Title: Nothing Gold Can Stay
Author: gwylliondream
Pairing: Bond/Q
Rating: PG
Words: 1,687
Warnings: None
Summary: Eve goes on holiday alone and picks out the perfect Secret Santa gift for Q.
A/N: I wrote Nothing Gold Can Stay for the MI6 Secret Santa 2016. I got Eve drawing Q as a prompt. Thanks so much to my fellow 00Q-sters, my beta and cheer-reader
gilli_ann, and to the wonderful mods of this fun fest!
Disclaimer: I did not create these characters. No disrespect intended. No profit desired, only muses.
Comments: Comments are welcome anytime, thanks so much for reading.
Nature’s first green is gold,
Her hardest hue to hold.
Her early leaf’s a flower;
But only so an hour.
Then leaf subsides to leaf.
So Eden sank to grief,
So dawn goes down to day.
Nothing gold can stay.
-Robert Frost
It was meant to be a holiday for two.
Eve watched the morning light sneak beneath the window blinds that she had neglected to close the night before. Rays of gold played across the duvet.

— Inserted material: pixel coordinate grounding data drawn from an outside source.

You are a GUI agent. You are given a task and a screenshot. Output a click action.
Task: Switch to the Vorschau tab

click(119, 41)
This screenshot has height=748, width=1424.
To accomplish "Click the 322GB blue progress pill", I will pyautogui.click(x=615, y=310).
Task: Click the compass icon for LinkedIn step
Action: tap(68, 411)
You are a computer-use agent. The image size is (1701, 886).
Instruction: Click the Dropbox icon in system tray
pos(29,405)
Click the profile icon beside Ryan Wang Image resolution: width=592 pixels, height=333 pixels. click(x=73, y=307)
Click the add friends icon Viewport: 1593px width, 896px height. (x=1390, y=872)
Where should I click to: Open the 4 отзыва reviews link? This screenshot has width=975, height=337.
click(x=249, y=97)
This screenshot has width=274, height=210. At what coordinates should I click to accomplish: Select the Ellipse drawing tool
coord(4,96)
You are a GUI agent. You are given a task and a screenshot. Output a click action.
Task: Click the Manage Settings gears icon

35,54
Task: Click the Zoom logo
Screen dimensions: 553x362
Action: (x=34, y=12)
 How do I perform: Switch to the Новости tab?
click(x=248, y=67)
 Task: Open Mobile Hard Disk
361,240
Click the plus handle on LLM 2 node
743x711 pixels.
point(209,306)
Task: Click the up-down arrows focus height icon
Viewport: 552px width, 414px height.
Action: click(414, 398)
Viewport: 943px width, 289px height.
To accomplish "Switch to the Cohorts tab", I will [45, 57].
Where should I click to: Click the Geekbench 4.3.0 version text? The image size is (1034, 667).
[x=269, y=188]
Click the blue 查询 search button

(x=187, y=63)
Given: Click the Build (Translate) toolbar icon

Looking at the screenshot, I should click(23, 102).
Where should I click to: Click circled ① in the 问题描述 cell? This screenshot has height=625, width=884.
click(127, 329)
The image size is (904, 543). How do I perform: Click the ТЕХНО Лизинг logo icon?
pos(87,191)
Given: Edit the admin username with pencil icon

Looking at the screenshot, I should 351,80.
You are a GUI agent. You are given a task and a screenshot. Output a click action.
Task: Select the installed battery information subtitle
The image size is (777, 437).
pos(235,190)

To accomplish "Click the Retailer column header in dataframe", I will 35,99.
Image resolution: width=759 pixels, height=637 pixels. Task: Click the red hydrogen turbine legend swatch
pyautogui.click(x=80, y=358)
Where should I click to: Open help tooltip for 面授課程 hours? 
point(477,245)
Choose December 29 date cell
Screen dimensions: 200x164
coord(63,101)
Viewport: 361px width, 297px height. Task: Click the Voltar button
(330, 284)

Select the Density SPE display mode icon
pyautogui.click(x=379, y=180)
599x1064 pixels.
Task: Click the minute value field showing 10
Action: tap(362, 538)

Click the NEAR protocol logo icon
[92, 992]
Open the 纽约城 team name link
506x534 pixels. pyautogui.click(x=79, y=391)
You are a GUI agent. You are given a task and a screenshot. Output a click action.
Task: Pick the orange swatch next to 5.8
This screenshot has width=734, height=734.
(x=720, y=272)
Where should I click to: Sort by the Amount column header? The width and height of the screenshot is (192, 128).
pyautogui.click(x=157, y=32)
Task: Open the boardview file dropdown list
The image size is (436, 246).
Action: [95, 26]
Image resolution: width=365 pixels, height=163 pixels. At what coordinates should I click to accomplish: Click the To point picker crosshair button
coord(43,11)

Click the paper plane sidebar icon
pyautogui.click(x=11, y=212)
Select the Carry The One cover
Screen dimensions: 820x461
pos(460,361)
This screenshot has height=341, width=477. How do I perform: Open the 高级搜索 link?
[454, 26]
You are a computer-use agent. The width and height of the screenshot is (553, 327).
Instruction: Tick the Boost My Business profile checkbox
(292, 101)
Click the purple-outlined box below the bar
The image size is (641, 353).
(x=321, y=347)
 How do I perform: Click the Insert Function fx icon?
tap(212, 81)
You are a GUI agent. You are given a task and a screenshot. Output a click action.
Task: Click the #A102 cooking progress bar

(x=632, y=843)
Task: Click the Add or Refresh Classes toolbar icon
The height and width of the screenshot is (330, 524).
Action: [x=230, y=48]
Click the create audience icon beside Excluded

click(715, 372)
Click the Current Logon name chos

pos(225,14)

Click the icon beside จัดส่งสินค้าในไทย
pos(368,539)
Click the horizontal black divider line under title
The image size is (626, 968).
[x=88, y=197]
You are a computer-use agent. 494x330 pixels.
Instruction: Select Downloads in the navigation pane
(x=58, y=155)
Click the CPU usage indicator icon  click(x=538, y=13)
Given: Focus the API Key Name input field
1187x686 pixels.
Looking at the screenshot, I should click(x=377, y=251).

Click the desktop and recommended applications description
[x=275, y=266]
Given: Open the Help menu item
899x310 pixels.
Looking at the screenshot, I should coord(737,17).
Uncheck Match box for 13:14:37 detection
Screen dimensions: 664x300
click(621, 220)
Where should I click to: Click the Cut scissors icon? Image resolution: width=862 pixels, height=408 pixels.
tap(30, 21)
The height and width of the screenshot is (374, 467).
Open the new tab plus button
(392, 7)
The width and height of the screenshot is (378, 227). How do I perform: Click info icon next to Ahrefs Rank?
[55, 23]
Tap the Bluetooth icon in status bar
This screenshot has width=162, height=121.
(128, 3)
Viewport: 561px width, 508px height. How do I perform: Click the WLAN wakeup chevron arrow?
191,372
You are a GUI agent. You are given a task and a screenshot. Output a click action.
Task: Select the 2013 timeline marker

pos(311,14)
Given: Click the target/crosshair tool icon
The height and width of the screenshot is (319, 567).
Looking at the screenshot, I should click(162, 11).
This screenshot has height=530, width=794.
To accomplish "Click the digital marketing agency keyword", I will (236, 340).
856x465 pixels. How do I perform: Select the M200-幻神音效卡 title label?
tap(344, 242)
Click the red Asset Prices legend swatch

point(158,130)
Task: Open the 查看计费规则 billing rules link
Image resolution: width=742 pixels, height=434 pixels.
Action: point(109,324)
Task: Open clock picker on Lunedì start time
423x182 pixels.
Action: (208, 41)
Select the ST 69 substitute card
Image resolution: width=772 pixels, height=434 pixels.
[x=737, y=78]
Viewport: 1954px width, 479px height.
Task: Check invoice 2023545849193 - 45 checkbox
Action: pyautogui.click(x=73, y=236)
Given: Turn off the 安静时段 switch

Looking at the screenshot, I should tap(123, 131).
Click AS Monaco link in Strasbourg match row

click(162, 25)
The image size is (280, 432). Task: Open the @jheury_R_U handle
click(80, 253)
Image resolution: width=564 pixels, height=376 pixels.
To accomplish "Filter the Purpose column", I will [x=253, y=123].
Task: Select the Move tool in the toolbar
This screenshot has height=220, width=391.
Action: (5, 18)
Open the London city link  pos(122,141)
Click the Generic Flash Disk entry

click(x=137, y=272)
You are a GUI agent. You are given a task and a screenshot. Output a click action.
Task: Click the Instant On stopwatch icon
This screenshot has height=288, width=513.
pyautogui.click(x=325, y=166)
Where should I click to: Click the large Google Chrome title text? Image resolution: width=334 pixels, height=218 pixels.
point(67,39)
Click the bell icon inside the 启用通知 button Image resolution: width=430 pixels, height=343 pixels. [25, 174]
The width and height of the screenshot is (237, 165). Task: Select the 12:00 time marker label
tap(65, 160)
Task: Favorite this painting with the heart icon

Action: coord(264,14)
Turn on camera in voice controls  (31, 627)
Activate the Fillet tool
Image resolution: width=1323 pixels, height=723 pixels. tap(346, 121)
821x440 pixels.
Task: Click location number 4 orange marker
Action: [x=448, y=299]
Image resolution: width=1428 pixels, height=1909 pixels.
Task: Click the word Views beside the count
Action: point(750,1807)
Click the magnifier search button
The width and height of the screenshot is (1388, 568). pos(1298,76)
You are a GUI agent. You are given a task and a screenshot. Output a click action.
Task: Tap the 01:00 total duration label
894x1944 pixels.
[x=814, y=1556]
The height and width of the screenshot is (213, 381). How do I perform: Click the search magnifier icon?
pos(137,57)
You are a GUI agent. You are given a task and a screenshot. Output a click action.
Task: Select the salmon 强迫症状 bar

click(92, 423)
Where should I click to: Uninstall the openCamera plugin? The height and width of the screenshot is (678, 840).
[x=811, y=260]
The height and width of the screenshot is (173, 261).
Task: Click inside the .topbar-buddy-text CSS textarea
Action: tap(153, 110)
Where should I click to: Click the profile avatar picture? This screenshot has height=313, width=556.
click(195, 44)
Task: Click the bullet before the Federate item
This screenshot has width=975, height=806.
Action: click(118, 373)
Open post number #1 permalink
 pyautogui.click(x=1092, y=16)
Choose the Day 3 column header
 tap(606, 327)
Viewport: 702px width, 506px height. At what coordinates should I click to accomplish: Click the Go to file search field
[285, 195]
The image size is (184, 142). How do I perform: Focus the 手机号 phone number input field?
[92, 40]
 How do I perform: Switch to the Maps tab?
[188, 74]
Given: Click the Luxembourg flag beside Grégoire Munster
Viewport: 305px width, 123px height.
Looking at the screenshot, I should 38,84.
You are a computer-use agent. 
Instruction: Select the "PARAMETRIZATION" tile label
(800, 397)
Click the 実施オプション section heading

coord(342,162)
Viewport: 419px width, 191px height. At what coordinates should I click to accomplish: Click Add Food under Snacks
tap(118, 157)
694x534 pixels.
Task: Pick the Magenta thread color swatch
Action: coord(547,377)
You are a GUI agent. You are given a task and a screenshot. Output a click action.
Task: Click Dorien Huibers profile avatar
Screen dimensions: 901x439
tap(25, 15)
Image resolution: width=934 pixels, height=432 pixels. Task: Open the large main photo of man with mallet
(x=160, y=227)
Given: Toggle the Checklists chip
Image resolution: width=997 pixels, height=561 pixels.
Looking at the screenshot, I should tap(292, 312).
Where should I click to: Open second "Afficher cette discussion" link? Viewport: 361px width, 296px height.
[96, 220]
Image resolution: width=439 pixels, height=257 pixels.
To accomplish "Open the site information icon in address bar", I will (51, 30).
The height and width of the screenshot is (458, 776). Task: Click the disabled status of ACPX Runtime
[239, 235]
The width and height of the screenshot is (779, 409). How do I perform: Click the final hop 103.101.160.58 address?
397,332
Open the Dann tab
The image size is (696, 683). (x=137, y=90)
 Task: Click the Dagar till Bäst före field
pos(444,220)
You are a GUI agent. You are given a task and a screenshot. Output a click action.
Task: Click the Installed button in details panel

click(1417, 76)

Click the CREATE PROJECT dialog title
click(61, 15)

They hit the mirror and reflected their light across the patterned wallpaper, over the tasteful artwork that decorated her hotel room.
Naked, she pulled one fluffy goose-down pillow into her arms, cradling it like a lover. Christmas was a week away and this was supposed to be a romantic getaway. Instead, Eve had spent the week alone in the suite atop Marina Bay Sands.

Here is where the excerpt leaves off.